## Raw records
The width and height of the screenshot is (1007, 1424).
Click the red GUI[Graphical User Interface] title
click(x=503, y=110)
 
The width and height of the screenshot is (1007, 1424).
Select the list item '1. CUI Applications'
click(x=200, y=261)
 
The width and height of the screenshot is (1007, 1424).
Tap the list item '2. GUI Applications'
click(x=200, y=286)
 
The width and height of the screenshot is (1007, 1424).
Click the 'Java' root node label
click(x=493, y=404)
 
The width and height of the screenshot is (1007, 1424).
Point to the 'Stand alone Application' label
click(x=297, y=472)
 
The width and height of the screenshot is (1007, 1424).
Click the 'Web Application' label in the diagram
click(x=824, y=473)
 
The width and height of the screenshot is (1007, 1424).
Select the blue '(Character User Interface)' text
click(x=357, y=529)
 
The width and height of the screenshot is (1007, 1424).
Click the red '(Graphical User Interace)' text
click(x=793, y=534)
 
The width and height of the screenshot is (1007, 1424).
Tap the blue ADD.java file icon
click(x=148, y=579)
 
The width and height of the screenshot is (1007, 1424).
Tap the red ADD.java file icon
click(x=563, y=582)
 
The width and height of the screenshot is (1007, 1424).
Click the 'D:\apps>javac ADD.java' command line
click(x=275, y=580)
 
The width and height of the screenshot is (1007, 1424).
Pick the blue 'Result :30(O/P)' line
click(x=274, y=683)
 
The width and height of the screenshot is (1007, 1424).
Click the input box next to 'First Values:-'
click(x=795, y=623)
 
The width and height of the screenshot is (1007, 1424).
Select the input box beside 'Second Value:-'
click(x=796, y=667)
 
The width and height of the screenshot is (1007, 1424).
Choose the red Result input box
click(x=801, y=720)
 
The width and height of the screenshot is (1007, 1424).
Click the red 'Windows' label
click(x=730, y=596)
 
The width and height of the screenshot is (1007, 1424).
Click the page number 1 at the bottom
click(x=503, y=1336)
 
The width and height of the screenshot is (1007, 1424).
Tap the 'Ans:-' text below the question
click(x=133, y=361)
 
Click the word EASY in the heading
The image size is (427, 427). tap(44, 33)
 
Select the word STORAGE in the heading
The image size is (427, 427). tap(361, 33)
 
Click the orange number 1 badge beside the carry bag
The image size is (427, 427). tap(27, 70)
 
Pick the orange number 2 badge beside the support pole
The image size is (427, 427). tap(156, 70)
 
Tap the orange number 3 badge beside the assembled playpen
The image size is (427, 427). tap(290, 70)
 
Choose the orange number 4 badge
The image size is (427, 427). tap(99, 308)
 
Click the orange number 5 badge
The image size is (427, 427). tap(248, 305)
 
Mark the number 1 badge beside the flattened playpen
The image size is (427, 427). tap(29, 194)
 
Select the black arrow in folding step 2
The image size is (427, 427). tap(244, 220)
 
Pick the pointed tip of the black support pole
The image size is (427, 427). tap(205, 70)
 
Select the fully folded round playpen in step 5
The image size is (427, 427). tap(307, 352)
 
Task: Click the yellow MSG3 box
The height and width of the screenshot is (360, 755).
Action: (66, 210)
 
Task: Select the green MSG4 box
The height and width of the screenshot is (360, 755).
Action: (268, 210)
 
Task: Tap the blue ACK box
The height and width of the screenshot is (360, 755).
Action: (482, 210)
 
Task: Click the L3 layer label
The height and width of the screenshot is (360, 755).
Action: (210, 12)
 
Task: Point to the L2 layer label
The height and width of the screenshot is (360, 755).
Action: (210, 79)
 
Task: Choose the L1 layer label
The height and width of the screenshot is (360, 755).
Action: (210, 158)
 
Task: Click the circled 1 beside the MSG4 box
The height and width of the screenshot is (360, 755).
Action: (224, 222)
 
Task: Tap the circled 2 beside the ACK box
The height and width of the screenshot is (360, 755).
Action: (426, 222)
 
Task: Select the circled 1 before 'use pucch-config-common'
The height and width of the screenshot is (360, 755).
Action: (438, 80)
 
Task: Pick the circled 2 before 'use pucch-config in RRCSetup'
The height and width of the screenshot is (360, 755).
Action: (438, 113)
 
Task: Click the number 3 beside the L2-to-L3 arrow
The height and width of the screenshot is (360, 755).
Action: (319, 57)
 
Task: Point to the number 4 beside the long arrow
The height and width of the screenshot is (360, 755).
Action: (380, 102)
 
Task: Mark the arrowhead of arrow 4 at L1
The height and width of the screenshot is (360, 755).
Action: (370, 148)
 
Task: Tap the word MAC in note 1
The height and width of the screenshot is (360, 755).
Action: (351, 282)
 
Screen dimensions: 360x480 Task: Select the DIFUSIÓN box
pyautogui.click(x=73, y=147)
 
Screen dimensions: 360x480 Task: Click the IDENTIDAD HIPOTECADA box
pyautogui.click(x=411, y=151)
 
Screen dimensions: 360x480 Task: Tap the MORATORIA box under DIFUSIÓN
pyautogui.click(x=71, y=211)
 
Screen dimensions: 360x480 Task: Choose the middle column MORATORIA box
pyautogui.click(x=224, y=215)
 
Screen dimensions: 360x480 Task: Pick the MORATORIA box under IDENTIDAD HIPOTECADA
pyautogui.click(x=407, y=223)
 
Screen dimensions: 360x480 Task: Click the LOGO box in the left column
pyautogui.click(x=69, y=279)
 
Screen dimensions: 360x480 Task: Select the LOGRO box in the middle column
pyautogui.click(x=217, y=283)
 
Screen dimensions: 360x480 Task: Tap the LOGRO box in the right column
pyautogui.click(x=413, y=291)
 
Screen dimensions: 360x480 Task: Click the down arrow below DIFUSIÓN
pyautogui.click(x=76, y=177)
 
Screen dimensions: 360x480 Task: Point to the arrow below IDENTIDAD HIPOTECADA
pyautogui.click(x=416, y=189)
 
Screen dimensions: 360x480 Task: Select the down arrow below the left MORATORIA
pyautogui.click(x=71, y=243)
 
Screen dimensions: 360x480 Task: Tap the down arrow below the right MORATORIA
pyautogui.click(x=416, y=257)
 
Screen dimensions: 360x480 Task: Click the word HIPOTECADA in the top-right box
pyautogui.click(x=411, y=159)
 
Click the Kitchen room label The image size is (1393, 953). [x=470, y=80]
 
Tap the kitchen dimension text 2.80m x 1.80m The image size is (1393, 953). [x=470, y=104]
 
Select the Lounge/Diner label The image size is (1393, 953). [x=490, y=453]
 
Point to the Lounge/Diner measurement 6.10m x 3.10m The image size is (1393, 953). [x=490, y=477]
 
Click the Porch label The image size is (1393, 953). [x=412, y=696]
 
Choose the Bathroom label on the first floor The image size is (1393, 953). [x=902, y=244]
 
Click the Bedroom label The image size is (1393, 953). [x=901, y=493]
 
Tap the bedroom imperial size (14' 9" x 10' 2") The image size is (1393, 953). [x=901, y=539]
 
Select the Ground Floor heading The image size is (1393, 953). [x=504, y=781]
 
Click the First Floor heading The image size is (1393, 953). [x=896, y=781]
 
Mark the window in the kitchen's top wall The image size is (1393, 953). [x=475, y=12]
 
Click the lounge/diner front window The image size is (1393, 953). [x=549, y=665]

## PROMPT
Reproduce every one of the rows above, word for word and line for line.

## RESPONSE TO THE TASK
The width and height of the screenshot is (1007, 1424).
Click the red GUI[Graphical User Interface] title
click(x=503, y=110)
 
The width and height of the screenshot is (1007, 1424).
Select the list item '1. CUI Applications'
click(x=200, y=261)
 
The width and height of the screenshot is (1007, 1424).
Tap the list item '2. GUI Applications'
click(x=200, y=286)
 
The width and height of the screenshot is (1007, 1424).
Click the 'Java' root node label
click(x=493, y=404)
 
The width and height of the screenshot is (1007, 1424).
Point to the 'Stand alone Application' label
click(x=297, y=472)
 
The width and height of the screenshot is (1007, 1424).
Click the 'Web Application' label in the diagram
click(x=824, y=473)
 
The width and height of the screenshot is (1007, 1424).
Select the blue '(Character User Interface)' text
click(x=357, y=529)
 
The width and height of the screenshot is (1007, 1424).
Click the red '(Graphical User Interace)' text
click(x=793, y=534)
 
The width and height of the screenshot is (1007, 1424).
Tap the blue ADD.java file icon
click(x=148, y=579)
 
The width and height of the screenshot is (1007, 1424).
Tap the red ADD.java file icon
click(x=563, y=582)
 
The width and height of the screenshot is (1007, 1424).
Click the 'D:\apps>javac ADD.java' command line
click(x=275, y=580)
 
The width and height of the screenshot is (1007, 1424).
Pick the blue 'Result :30(O/P)' line
click(x=274, y=683)
 
The width and height of the screenshot is (1007, 1424).
Click the input box next to 'First Values:-'
click(x=795, y=623)
 
The width and height of the screenshot is (1007, 1424).
Select the input box beside 'Second Value:-'
click(x=796, y=667)
 
The width and height of the screenshot is (1007, 1424).
Choose the red Result input box
click(x=801, y=720)
 
The width and height of the screenshot is (1007, 1424).
Click the red 'Windows' label
click(x=730, y=596)
 
The width and height of the screenshot is (1007, 1424).
Click the page number 1 at the bottom
click(x=503, y=1336)
 
The width and height of the screenshot is (1007, 1424).
Tap the 'Ans:-' text below the question
click(x=133, y=361)
 
Click the word EASY in the heading
The image size is (427, 427). tap(44, 33)
 
Select the word STORAGE in the heading
The image size is (427, 427). tap(361, 33)
 
Click the orange number 1 badge beside the carry bag
The image size is (427, 427). tap(27, 70)
 
Pick the orange number 2 badge beside the support pole
The image size is (427, 427). tap(156, 70)
 
Tap the orange number 3 badge beside the assembled playpen
The image size is (427, 427). tap(290, 70)
 
Choose the orange number 4 badge
The image size is (427, 427). tap(99, 308)
 
Click the orange number 5 badge
The image size is (427, 427). tap(248, 305)
 
Mark the number 1 badge beside the flattened playpen
The image size is (427, 427). tap(29, 194)
 
Select the black arrow in folding step 2
The image size is (427, 427). tap(244, 220)
 
Pick the pointed tip of the black support pole
The image size is (427, 427). tap(205, 70)
 
Select the fully folded round playpen in step 5
The image size is (427, 427). tap(307, 352)
 
Task: Click the yellow MSG3 box
The height and width of the screenshot is (360, 755).
Action: (66, 210)
 
Task: Select the green MSG4 box
The height and width of the screenshot is (360, 755).
Action: (268, 210)
 
Task: Tap the blue ACK box
The height and width of the screenshot is (360, 755).
Action: (482, 210)
 
Task: Click the L3 layer label
The height and width of the screenshot is (360, 755).
Action: (210, 12)
 
Task: Point to the L2 layer label
The height and width of the screenshot is (360, 755).
Action: (210, 79)
 
Task: Choose the L1 layer label
The height and width of the screenshot is (360, 755).
Action: (210, 158)
 
Task: Click the circled 1 beside the MSG4 box
The height and width of the screenshot is (360, 755).
Action: (224, 222)
 
Task: Tap the circled 2 beside the ACK box
The height and width of the screenshot is (360, 755).
Action: (426, 222)
 
Task: Select the circled 1 before 'use pucch-config-common'
The height and width of the screenshot is (360, 755).
Action: (438, 80)
 
Task: Pick the circled 2 before 'use pucch-config in RRCSetup'
The height and width of the screenshot is (360, 755).
Action: (438, 113)
 
Task: Click the number 3 beside the L2-to-L3 arrow
The height and width of the screenshot is (360, 755).
Action: (319, 57)
 
Task: Point to the number 4 beside the long arrow
The height and width of the screenshot is (360, 755).
Action: (380, 102)
 
Task: Mark the arrowhead of arrow 4 at L1
The height and width of the screenshot is (360, 755).
Action: (370, 148)
 
Task: Tap the word MAC in note 1
The height and width of the screenshot is (360, 755).
Action: (351, 282)
 
Screen dimensions: 360x480 Task: Select the DIFUSIÓN box
pyautogui.click(x=73, y=147)
 
Screen dimensions: 360x480 Task: Click the IDENTIDAD HIPOTECADA box
pyautogui.click(x=411, y=151)
 
Screen dimensions: 360x480 Task: Tap the MORATORIA box under DIFUSIÓN
pyautogui.click(x=71, y=211)
 
Screen dimensions: 360x480 Task: Choose the middle column MORATORIA box
pyautogui.click(x=224, y=215)
 
Screen dimensions: 360x480 Task: Pick the MORATORIA box under IDENTIDAD HIPOTECADA
pyautogui.click(x=407, y=223)
 
Screen dimensions: 360x480 Task: Click the LOGO box in the left column
pyautogui.click(x=69, y=279)
 
Screen dimensions: 360x480 Task: Select the LOGRO box in the middle column
pyautogui.click(x=217, y=283)
 
Screen dimensions: 360x480 Task: Tap the LOGRO box in the right column
pyautogui.click(x=413, y=291)
 
Screen dimensions: 360x480 Task: Click the down arrow below DIFUSIÓN
pyautogui.click(x=76, y=177)
 
Screen dimensions: 360x480 Task: Point to the arrow below IDENTIDAD HIPOTECADA
pyautogui.click(x=416, y=189)
 
Screen dimensions: 360x480 Task: Select the down arrow below the left MORATORIA
pyautogui.click(x=71, y=243)
 
Screen dimensions: 360x480 Task: Tap the down arrow below the right MORATORIA
pyautogui.click(x=416, y=257)
 
Screen dimensions: 360x480 Task: Click the word HIPOTECADA in the top-right box
pyautogui.click(x=411, y=159)
 
Click the Kitchen room label The image size is (1393, 953). [x=470, y=80]
 
Tap the kitchen dimension text 2.80m x 1.80m The image size is (1393, 953). [x=470, y=104]
 
Select the Lounge/Diner label The image size is (1393, 953). [x=490, y=453]
 
Point to the Lounge/Diner measurement 6.10m x 3.10m The image size is (1393, 953). [x=490, y=477]
 
Click the Porch label The image size is (1393, 953). [x=412, y=696]
 
Choose the Bathroom label on the first floor The image size is (1393, 953). [x=902, y=244]
 
Click the Bedroom label The image size is (1393, 953). [x=901, y=493]
 
Tap the bedroom imperial size (14' 9" x 10' 2") The image size is (1393, 953). [x=901, y=539]
 
Select the Ground Floor heading The image size is (1393, 953). [x=504, y=781]
 
Click the First Floor heading The image size is (1393, 953). [x=896, y=781]
 
Mark the window in the kitchen's top wall The image size is (1393, 953). [x=475, y=12]
 
Click the lounge/diner front window The image size is (1393, 953). [x=549, y=665]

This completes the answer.